> **ACTION ITEM**
Would you copy out only the lines from the one with "Open the Share icon in the toolbar" to the end of the records, exactly as they stand?

> **SOURCE INFORMATION**
· · · · ·

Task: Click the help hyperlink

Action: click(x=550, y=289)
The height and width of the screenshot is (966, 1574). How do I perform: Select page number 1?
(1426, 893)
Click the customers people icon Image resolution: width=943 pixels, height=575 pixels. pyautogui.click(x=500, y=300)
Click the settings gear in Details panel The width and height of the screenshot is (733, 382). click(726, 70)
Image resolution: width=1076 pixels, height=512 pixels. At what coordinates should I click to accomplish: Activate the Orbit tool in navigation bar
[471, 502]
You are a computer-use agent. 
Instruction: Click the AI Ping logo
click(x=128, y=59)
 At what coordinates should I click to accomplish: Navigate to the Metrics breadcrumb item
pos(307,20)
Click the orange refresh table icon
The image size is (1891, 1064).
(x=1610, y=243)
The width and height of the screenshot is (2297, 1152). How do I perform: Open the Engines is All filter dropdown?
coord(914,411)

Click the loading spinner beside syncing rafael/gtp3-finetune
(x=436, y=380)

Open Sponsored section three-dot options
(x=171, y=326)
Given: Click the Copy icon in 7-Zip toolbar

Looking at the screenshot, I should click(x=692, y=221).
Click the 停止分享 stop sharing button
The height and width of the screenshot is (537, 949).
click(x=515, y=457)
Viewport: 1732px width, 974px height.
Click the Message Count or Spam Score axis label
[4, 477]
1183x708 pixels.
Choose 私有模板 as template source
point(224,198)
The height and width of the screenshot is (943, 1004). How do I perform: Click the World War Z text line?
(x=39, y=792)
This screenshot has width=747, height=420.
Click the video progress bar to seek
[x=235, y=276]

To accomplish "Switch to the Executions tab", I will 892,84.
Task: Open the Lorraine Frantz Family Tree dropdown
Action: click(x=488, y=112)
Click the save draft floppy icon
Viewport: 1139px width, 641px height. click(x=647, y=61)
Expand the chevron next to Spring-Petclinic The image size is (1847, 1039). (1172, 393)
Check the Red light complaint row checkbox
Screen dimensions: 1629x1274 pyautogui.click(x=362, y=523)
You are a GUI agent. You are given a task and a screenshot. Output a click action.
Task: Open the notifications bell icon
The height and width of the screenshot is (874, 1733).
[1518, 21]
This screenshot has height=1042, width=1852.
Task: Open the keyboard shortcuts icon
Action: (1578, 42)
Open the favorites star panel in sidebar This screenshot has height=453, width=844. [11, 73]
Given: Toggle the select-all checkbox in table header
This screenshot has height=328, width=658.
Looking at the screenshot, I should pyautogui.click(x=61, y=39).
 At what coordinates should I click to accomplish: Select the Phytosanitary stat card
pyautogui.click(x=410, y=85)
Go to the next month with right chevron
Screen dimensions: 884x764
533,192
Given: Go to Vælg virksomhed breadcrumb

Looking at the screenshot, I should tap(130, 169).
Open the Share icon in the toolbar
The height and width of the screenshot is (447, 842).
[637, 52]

· · · · ·

> **ANSWER AREA**
Open the Share icon in the toolbar
The height and width of the screenshot is (447, 842).
[637, 52]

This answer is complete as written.